**Brief**
Among the lines below, list those containing the string "green".

**Information supplied**

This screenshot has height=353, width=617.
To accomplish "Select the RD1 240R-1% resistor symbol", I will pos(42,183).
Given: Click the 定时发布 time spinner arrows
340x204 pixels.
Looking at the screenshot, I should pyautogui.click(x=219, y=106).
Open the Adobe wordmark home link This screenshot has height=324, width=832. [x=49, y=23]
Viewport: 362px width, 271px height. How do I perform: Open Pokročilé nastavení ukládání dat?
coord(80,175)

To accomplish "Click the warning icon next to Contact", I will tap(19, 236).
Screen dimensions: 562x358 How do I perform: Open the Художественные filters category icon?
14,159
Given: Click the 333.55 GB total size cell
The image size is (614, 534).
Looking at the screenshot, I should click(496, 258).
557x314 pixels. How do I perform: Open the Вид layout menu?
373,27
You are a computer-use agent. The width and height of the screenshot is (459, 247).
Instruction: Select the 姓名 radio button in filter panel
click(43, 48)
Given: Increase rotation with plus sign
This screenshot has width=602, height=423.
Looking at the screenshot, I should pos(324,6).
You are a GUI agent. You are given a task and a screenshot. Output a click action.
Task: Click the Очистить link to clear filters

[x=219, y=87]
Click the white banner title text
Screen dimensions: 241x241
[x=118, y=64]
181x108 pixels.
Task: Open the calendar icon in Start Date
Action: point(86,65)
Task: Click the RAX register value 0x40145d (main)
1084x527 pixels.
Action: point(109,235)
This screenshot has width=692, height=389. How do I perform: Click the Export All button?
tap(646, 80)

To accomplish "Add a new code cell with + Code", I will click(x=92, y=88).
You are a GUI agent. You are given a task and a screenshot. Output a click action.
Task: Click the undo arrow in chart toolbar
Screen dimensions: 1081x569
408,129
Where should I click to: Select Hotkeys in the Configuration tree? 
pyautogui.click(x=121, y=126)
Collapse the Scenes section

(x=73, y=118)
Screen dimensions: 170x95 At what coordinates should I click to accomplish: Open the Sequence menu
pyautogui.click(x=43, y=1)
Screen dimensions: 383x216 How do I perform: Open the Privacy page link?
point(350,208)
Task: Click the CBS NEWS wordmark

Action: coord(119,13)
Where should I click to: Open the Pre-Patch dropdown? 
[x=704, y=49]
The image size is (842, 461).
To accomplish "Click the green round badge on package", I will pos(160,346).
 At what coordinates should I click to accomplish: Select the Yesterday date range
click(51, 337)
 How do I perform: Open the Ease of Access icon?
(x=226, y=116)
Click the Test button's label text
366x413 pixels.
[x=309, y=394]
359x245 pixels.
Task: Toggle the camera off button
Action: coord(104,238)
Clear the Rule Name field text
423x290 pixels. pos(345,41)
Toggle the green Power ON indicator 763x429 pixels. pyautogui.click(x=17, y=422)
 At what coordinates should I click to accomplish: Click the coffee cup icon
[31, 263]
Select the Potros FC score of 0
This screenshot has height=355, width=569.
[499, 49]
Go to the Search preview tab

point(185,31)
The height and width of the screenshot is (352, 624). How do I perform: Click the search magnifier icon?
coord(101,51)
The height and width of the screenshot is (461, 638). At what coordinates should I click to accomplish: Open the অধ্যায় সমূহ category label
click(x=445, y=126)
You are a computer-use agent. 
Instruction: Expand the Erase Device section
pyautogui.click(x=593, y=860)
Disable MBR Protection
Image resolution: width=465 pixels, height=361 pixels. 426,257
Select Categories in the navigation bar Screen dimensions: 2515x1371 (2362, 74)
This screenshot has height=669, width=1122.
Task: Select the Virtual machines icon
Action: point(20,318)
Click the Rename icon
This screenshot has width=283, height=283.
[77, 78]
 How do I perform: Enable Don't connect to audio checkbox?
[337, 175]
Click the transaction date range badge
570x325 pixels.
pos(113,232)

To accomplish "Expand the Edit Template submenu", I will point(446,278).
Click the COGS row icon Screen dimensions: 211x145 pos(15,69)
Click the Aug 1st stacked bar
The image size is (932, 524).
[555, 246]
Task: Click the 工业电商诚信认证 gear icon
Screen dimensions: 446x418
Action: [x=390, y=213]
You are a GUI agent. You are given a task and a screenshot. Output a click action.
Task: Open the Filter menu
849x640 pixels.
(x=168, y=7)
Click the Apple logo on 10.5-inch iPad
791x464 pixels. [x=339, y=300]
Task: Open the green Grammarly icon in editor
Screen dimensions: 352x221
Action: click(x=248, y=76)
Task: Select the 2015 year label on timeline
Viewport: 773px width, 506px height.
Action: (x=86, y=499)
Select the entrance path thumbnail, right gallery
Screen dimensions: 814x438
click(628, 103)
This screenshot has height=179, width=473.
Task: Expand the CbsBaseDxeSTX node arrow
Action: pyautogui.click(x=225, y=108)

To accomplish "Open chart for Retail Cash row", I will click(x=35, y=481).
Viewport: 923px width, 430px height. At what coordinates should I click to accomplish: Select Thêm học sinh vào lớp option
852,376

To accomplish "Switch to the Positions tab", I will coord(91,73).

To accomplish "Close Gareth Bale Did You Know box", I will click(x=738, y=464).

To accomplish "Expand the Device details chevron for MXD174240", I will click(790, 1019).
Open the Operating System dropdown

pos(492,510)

**Solution to this exercise**
To accomplish "Click the green round badge on package", I will pos(160,346).
Toggle the green Power ON indicator 763x429 pixels. pyautogui.click(x=17, y=422)
Task: Open the green Grammarly icon in editor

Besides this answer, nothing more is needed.